----- Cuplikan Halaman -----

Ini saya gunakan cara bodon (baca: bodoh-bodohan, angger ngitung). Misalnya mengundang narasumber 1 orang dan membutuhkan waktu 3 hari untuk bimtek. Biaya transportasi Jakarta-Ngawi Rp 3 juta, biaya penginapan Rp 1 juta per hari (kalau 3 hari berarti Rp 3 juta), itu sudah termasuk mewah untuk ukuran Ngawi. Karena PNS, saya rasa ia sebenarnya sudah mendapatkan anggaran itu dalam item biaya perjalanan dinas dari instansinya. Anggaran daerah bisa lebih diirit kan.
Kewajiban dari daerah adalah memberikan honor sebagai narasumber. Standar narasumber tertinggi yakni eselon I adalah Rp 1 juta per jam. Jika setiap hari waktu yang diperlukan untuk memberikan materi adalah 8 jam (standar jam kerja PNS dalam sehari) maka dalam tiga hari dibutuhkan anggaran Rp 24 juta (3 hari x 8 jam x Rp 1 juta). Bila ditambahkan dengan transportasi dan penginapan tadi berarti Rp 30 juta. Hemat bukan. Bandingkan 30 juta dan 239 juta, 1 : 7,967. Para anggota dewan tak perlu bersusah payah meninggalkan anak istri. Tak perlu pula meninggalkan tempat kerja.

-----

Tantangan 1:
Tuliskan baris-baris entri di bawah sebagai daftar JSON berisi string, satu string per baris, tanpa baris kosong. Mulai dari baris pertama entri dan berhenti setelah baris yang memuat "Action: point(37,21)".

----- Data yang Diberikan -----

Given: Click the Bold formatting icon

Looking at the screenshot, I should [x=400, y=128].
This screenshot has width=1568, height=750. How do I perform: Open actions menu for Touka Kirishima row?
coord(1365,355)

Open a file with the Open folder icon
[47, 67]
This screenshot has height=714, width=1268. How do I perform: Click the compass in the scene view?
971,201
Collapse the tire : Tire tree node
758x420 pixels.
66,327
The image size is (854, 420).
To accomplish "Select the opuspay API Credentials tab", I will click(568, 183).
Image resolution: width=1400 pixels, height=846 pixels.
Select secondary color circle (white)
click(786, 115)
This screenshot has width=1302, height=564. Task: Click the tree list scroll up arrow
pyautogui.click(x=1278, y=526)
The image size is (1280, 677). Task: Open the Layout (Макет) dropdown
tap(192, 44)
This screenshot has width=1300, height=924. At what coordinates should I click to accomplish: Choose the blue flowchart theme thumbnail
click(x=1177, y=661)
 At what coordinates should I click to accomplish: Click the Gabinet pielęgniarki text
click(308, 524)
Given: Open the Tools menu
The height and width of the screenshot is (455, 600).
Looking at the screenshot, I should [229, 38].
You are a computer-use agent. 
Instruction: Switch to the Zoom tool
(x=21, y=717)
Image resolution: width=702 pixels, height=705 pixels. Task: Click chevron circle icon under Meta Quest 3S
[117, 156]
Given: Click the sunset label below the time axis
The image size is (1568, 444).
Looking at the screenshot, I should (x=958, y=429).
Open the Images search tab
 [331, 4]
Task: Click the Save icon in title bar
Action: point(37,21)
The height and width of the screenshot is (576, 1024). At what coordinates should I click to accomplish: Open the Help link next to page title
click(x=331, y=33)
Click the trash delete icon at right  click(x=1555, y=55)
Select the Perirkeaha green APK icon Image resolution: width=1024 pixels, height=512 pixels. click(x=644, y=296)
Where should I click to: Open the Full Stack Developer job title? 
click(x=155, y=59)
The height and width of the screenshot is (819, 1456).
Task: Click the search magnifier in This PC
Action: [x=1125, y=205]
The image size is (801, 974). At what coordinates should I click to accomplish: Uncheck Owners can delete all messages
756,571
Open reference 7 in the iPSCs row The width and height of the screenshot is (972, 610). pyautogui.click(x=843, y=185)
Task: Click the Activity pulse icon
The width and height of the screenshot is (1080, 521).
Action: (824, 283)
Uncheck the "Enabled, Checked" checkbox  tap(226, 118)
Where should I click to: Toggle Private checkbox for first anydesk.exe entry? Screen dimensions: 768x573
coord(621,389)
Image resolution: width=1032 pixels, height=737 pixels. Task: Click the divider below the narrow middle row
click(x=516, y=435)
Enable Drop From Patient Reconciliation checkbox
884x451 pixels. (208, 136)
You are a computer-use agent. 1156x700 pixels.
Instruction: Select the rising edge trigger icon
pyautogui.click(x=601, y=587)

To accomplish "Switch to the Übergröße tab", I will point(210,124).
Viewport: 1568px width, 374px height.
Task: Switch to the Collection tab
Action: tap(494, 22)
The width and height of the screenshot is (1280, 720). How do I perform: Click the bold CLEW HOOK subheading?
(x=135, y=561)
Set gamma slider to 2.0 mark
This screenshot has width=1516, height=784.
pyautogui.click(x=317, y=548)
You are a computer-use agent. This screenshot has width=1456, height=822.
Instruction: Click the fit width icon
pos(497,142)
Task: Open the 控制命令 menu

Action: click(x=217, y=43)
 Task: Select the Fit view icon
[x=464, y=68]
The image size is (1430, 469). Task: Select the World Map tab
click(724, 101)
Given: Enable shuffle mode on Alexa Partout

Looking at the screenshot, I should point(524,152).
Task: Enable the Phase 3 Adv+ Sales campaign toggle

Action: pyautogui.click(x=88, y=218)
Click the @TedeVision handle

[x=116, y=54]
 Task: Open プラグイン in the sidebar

-----

Tantangan 2:
Menurut cuplikan halaman, berapa standar honor narasumber tertinggi, yaitu eselon I?

Jawaban Latihan 1:
[
  "Given: Click the Bold formatting icon",
  "Looking at the screenshot, I should [x=400, y=128].",
  "This screenshot has width=1568, height=750. How do I perform: Open actions menu for Touka Kirishima row?",
  "coord(1365,355)",
  "Open a file with the Open folder icon",
  "[47, 67]",
  "This screenshot has height=714, width=1268. How do I perform: Click the compass in the scene view?",
  "971,201",
  "Collapse the tire : Tire tree node",
  "758x420 pixels.",
  "66,327",
  "The image size is (854, 420).",
  "To accomplish \"Select the opuspay API Credentials tab\", I will click(568, 183).",
  "Image resolution: width=1400 pixels, height=846 pixels.",
  "Select secondary color circle (white)",
  "click(786, 115)",
  "This screenshot has width=1302, height=564. Task: Click the tree list scroll up arrow",
  "pyautogui.click(x=1278, y=526)",
  "The image size is (1280, 677). Task: Open the Layout (Макет) dropdown",
  "tap(192, 44)",
  "This screenshot has width=1300, height=924. At what coordinates should I click to accomplish: Choose the blue flowchart theme thumbnail",
  "click(x=1177, y=661)",
  " At what coordinates should I click to accomplish: Click the Gabinet pielęgniarki text",
  "click(308, 524)",
  "Given: Open the Tools menu",
  "The height and width of the screenshot is (455, 600).",
  "Looking at the screenshot, I should [229, 38].",
  "You are a computer-use agent. ",
  "Instruction: Switch to the Zoom tool",
  "(x=21, y=717)",
  "Image resolution: width=702 pixels, height=705 pixels. Task: Click chevron circle icon under Meta Quest 3S",
  "[117, 156]",
  "Given: Click the sunset label below the time axis",
  "The image size is (1568, 444).",
  "Looking at the screenshot, I should (x=958, y=429).",
  "Open the Images search tab",
  " [331, 4]",
  "Task: Click the Save icon in title bar",
  "Action: point(37,21)"
]

Jawaban Latihan 2:
Rp 1 juta per jam.